◆ **STATED EXERCISE**
How many lines in the listing below contain the word "rank"? Reply with the number only.

◆ **EXCERPTED RECORDS**
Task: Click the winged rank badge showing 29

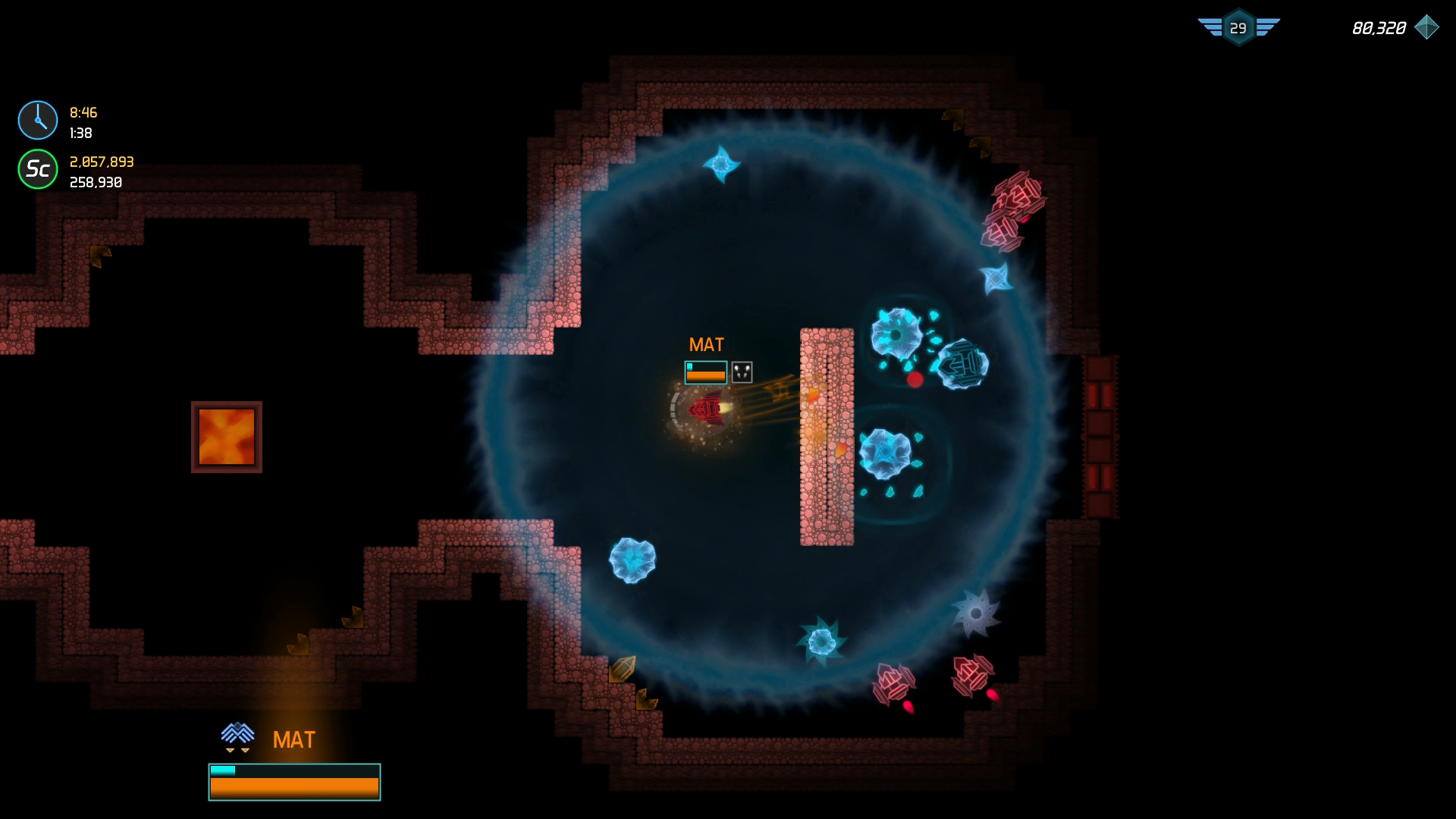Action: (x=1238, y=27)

* * *

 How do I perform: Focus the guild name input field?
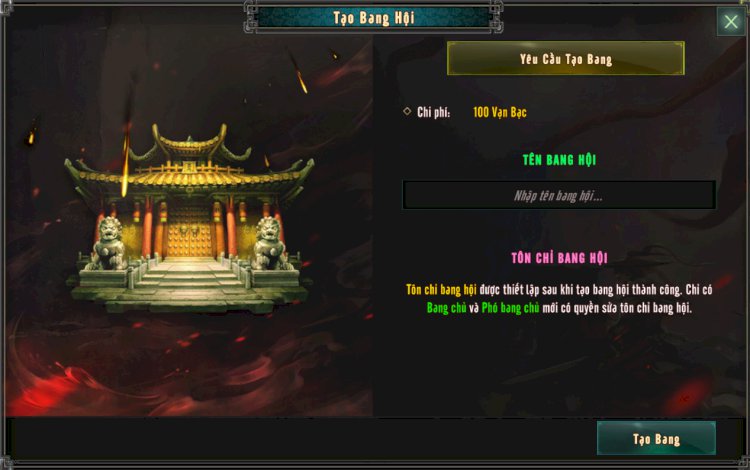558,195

...

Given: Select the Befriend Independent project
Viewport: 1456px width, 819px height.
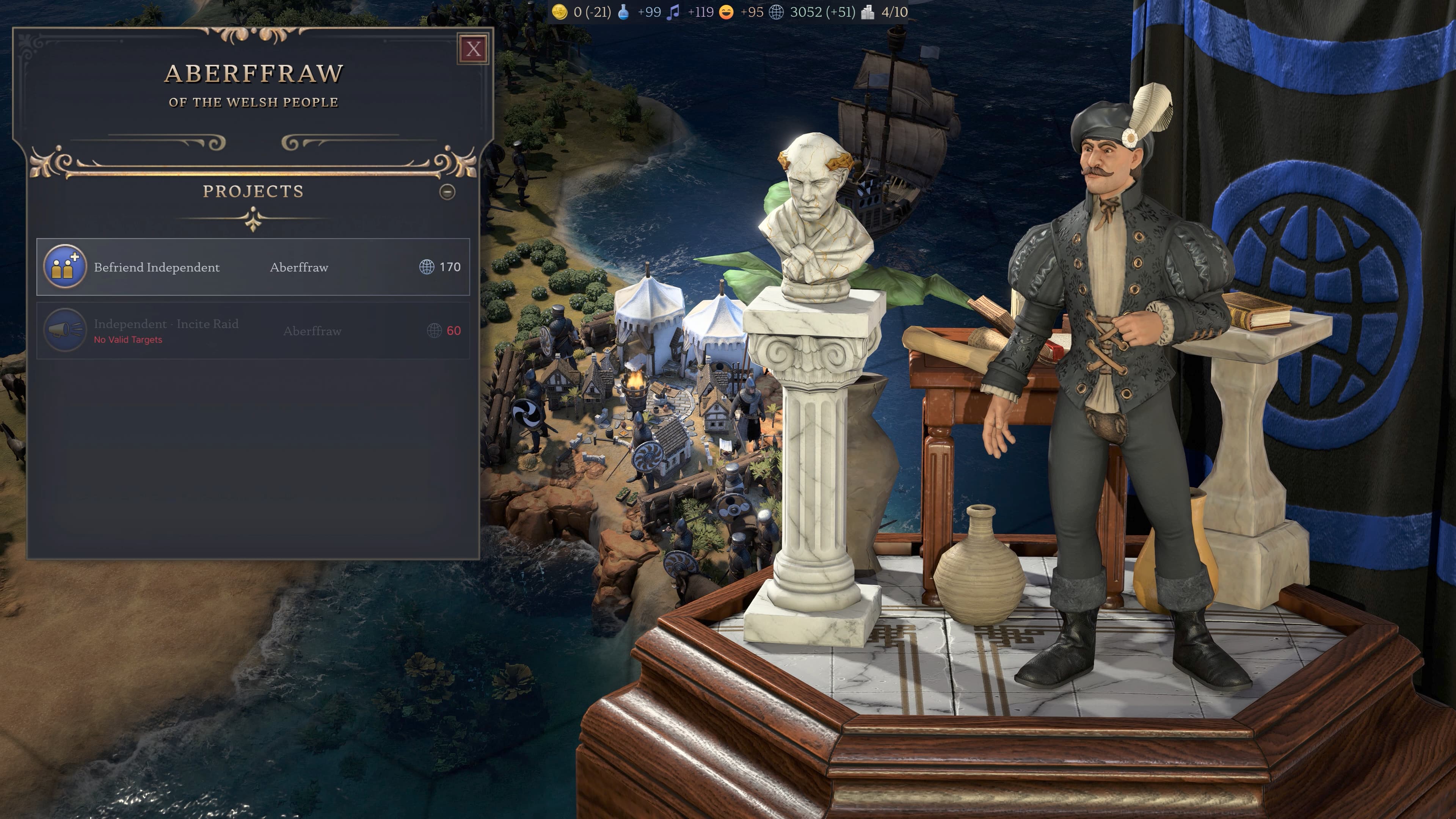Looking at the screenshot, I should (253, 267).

◆ **SOLUTION FOR THIS TASK**
1